The proper use of crutches or a cane is easy to do, when you know how. Consider these typical scenarios:
Your child has just gotten hurt at a soccer game—sprained knee—so it is off to the Emergency Room. Everything looks ok on the x-ray but your youngster must keep weight off of the knee for a few days. Home you come with a pair of crutches.
The first thing to do when measuring crutch height is to have the person stand up straight with shoulders relaxed down. The top of the crutch should rest two fingers’ width down from the armpit. Adjusting this height is usually a simple matter of loosening two wing nuts at the bottom of the crutch and moving the center piece up or down.
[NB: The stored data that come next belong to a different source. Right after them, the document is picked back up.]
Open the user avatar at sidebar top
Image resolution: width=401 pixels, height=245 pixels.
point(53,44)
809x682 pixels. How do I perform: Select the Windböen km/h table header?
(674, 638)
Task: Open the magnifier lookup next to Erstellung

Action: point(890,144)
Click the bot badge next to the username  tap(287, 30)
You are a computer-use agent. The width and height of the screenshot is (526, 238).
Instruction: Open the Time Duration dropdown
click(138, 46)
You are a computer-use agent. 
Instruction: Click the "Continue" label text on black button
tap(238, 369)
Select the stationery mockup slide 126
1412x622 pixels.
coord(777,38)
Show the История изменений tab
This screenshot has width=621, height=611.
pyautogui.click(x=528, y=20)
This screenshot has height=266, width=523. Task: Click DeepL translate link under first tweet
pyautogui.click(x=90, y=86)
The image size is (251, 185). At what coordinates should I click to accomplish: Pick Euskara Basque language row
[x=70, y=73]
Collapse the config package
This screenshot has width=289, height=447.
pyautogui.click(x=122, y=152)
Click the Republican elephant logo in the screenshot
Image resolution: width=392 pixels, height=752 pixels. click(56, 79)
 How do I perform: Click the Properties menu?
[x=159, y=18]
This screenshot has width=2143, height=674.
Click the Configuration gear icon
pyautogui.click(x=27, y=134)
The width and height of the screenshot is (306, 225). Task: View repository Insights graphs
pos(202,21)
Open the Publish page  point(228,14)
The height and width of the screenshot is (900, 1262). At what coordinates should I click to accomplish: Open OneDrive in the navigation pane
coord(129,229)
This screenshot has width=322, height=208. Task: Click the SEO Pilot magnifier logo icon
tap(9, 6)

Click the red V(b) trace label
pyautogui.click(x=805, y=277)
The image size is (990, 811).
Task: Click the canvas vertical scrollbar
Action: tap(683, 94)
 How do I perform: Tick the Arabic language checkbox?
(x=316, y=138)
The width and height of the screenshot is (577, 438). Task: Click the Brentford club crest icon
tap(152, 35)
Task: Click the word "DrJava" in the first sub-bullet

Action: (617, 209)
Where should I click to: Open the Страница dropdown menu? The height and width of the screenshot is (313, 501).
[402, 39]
The hand rest is also usually adjustable. The proper position of the hand rest allows the elbow to be bent about 15 degrees. Loosen and move the hand rest into the proper position and make sure both crutches are identical.
When walking, keep the injured leg between both crutches at all times.
Your elderly parent or grandparent, who is experiencing some unsteadiness due to a weakness in one leg, has been told by a doctor to pick up a cane at the local pharmacy. Maybe arthritis is causing right-sided hip pain. You pick up an adjustable cane or someone gives you a wooden cane to use. It is very important that you measure the cane and know which hand to use it in.
First, to properly measure a cane, have the person you are measuring it for stand with arms comfortably hanging down by the side. Turn the cane upside down (tip up). When the person’s elbow is slightly bent, the tip of the cane should come up to the crease of the person’s wrist (where the hand joins the forearm). If the cane is made of wood, take the tip off and mark this area with a line to cut the cane to size. Then replace the tip.
Always use the cane on the side opposite the weak leg. If, for example, a person’s right leg is weak or painful, the cane should be placed in the left hand. When walking, the cane and the weak leg should come forward together.
Going up and down stairs with crutches or a cane can also be a challenge. Just remember these two rules, and you should do well:
- Up with the good, down with the bad. In other words, when going up the stairs, always lead with the strong or pain free leg, and leave the cane or crutches behind to come up with the weak or painful leg.
- When going down the stairs, lead with the bad leg and crutches or cane, and then bring the good leg down to the step.
Always use a railing if it is handy, and place both crutches or the cane in the other hand.
Practice carefully and slowly. Ease of use will come soon enough.